LightReader

Chapter 3 - Chapter 3: The Wand Chooses the Scholar

The door closed behind them.

The sound vanished.

Not silence. Something heavier.

Jon stopped walking without realising it. The shop felt narrow, but not cramped. Old shelves rose at angles that made no architectural sense, stacked with long boxes that seemed unconcerned with gravity.

Dust floated in the light, unmoving.

"This place feels… attentive," Jon said quietly.

"Good," a voice replied. "That means it has noticed you."

Jon turned.

The man behind the counter looked fragile in the way antique glass does. Pale eyes. Long fingers. Someone who had handled dangerous things for a very long time, and survived by understanding them.

"Ollivander," the man said, as though the name were sufficient explanation. "You must be Jon Smith."

Jon hesitated. "We haven't met."

"No," Ollivander agreed. "But tools remember their users. Especially unfinished ones."

Lynn inhaled sharply, but said nothing.

Ollivander stepped closer, studying Jon without blinking. "You look like your mother did. Same restraint. Same habit of watching before acting."

Jon frowned. "That sounds like a flaw."

"It is," Ollivander said calmly. "Until it isn't."

A measuring tape slid from the counter and circled Jon. It did not rush. It paused at his wrist, lingered near his temple, then retreated.

"Hm," Ollivander murmured. "You don't reach for power. That complicates things."

"Story of my life," Jon said.

The first wand arrived without ceremony. It landed in Jon's palm, inert.

He moved it.

Nothing.

The second vibrated unpleasantly, like holding something impatient.

He set it down at once.

Ollivander nodded. "You reject shortcuts."

The third wand pulsed once, then snapped a stack of boxes from the shelf.

Jon winced. "That one has opinions."

"Too many," Ollivander agreed.

Several more attempts followed. None violent. None dramatic. Each wrong in a different way.

Finally, Ollivander paused.

He walked to the back of the shop, where light barely reached, and retrieved a narrow box untouched by dust.

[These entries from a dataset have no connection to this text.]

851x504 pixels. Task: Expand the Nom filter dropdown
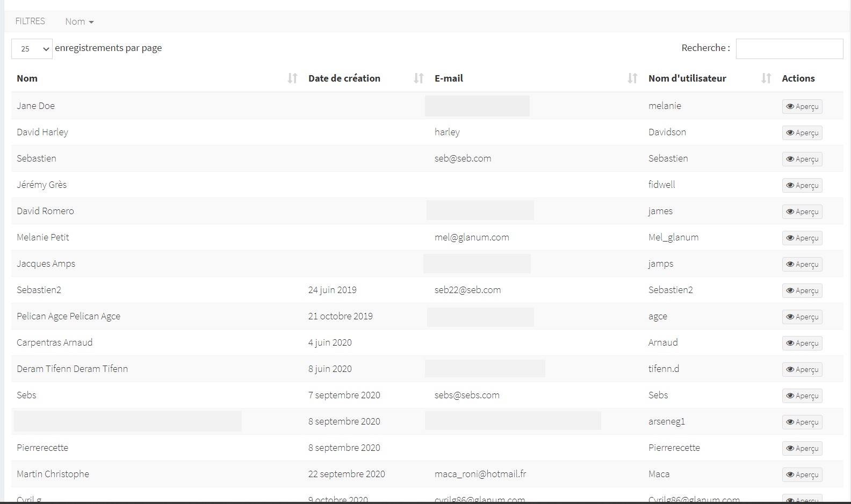(x=80, y=21)
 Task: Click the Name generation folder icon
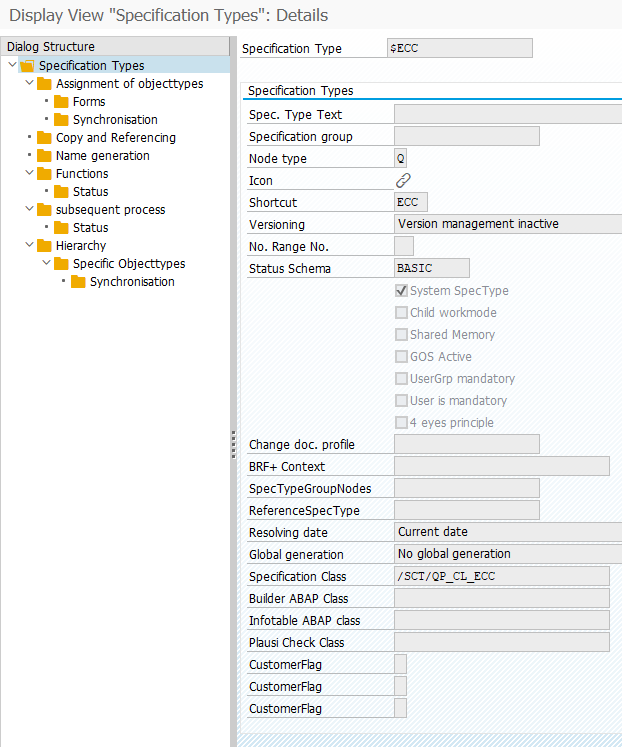45,156
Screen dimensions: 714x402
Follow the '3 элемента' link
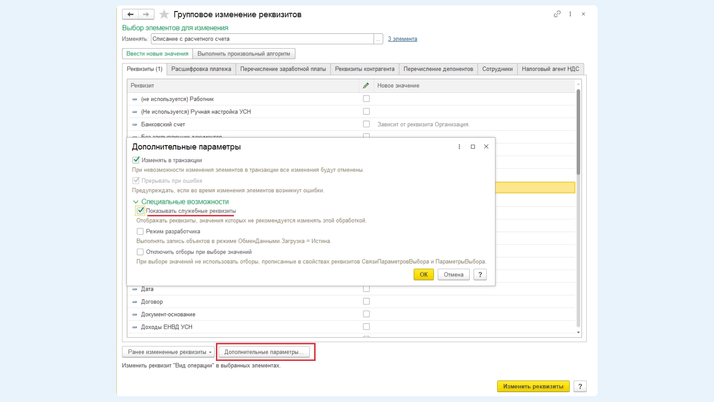(402, 39)

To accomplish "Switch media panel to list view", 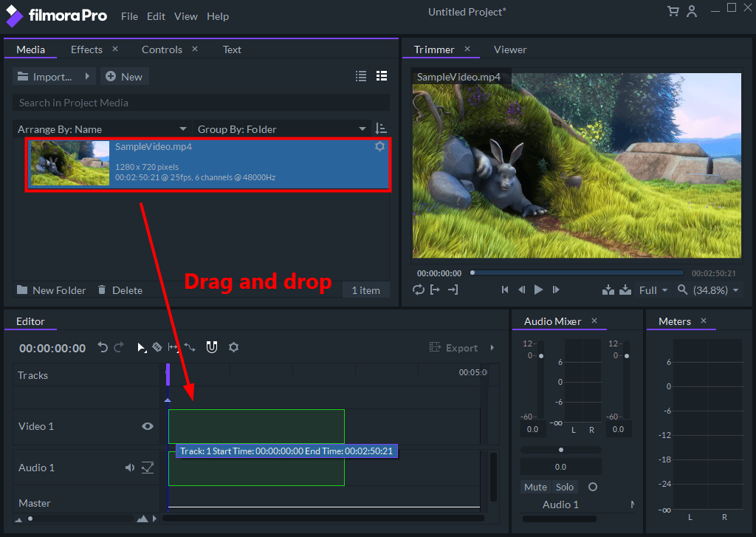I will (361, 76).
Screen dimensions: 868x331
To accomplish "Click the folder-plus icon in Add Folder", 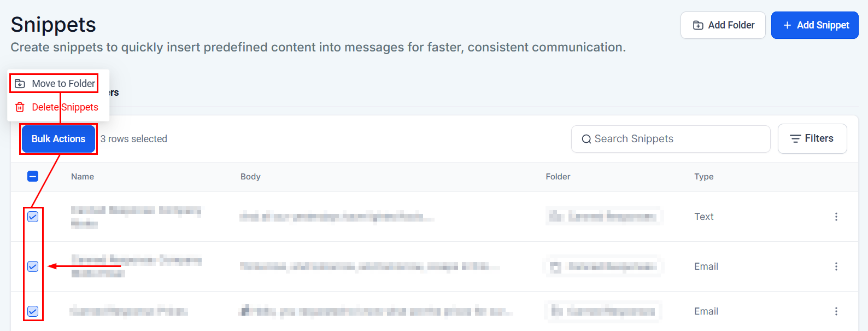I will [x=698, y=25].
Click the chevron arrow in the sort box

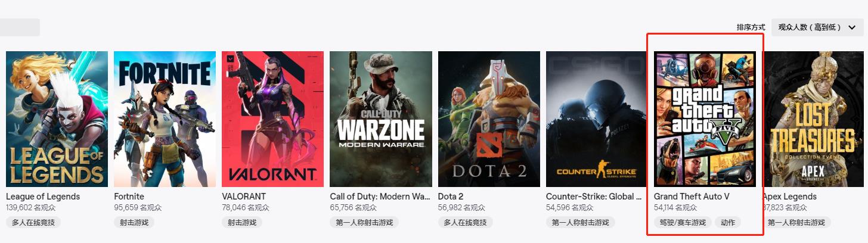tap(852, 27)
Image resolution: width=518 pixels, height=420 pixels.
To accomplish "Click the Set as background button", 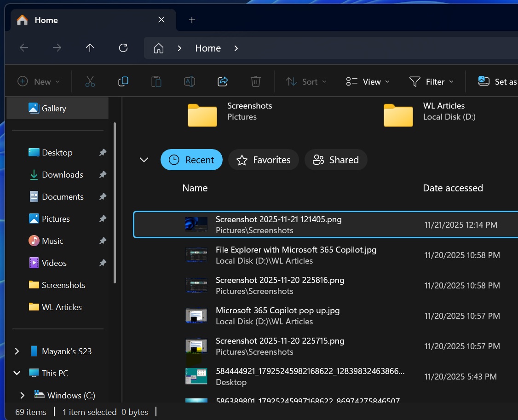I will click(497, 81).
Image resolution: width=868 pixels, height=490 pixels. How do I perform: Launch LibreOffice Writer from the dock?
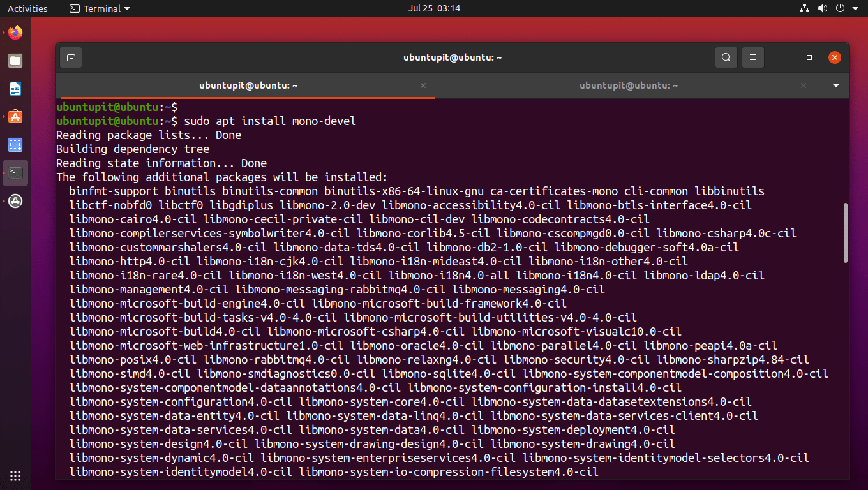(x=15, y=89)
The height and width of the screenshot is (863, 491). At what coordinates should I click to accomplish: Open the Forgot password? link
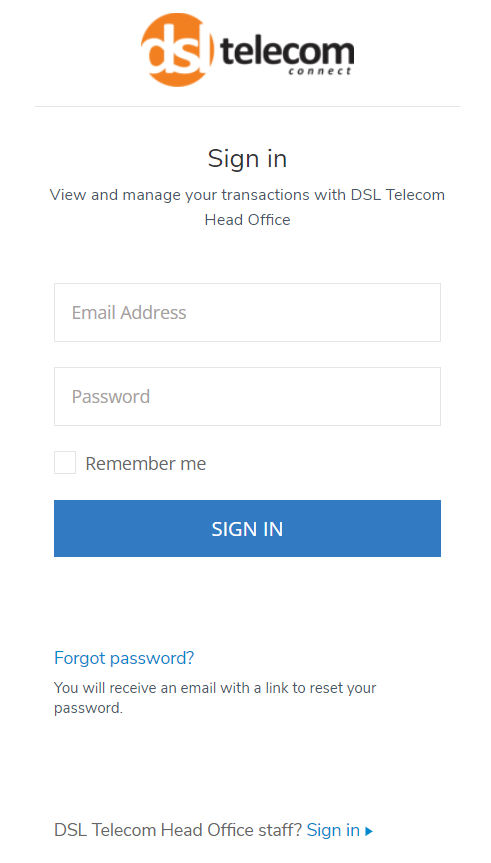pyautogui.click(x=124, y=658)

"This one does not seek ambition," he said. "It responds to pattern recognition."

Jon raised an eyebrow. "That sounds suspiciously specific."

Ollivander opened the box.

The wand inside was unassuming. Smooth. Balanced.

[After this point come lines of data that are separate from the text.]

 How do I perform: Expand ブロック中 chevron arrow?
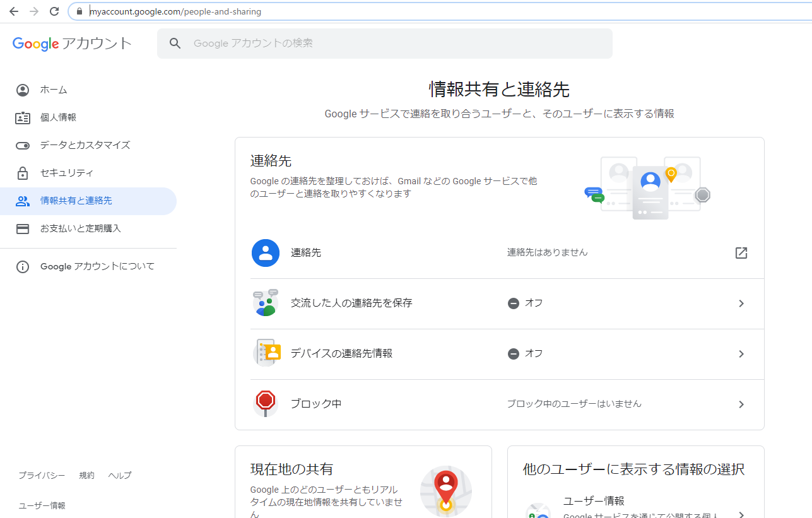pyautogui.click(x=741, y=404)
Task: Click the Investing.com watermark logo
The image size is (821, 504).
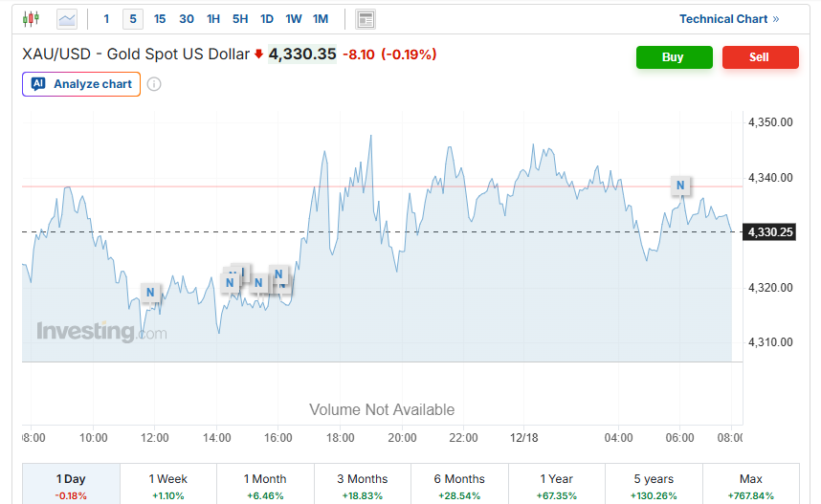Action: [101, 332]
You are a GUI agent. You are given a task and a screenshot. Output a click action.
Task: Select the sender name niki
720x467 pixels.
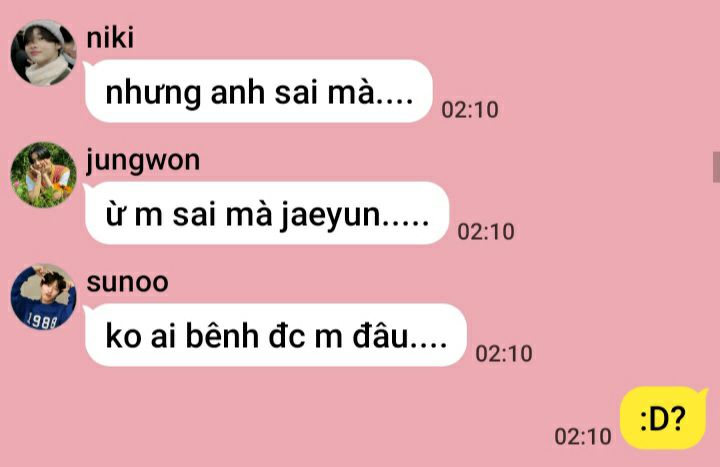pyautogui.click(x=110, y=37)
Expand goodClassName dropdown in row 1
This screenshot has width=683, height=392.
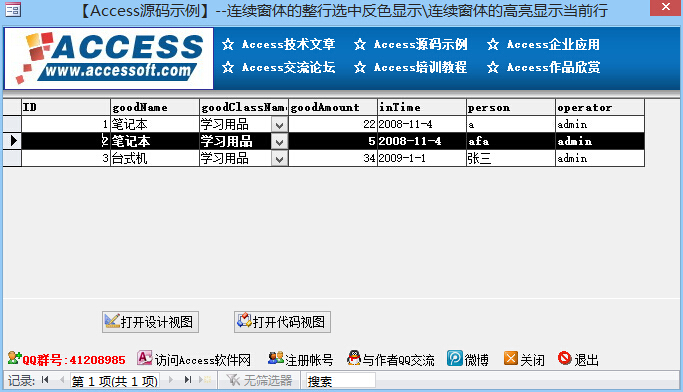tap(279, 125)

When Jon picked it up, there was no explosion.

No sparks.

Just warmth.

Not excitement. Familiarity.

He lifted it.

The air shifted. Not outward, but inward. The shelves creaked softly, settling into place.

Jon exhaled.

"That feels," he said slowly, "efficient."

Ollivander smiled, the first real one. "Yes. Grapevine wood favours those who connect ideas rather than chase power. Unicorn hair reinforces consistency."

He tilted his head. "You will not be the fastest. You will not be the loudest. But this wand will not fail you when precision matters."

Jon nodded once.

"That's acceptable."

Ollivander wrapped the wand with care. "Six Galleons. Treat it like a partner, not a weapon."

Outside, the noise of the alley rushed back into existence.

Jon held the box tighter than necessary.

The day continued. Shops blurred. Purchases stacked. By the time they returned home, the excitement had cooled into something steadier.

Real.

That evening, two owls waited for them.

One brought books. The other brought a letter.

Family. Dinner. An invitation he did not yet understand.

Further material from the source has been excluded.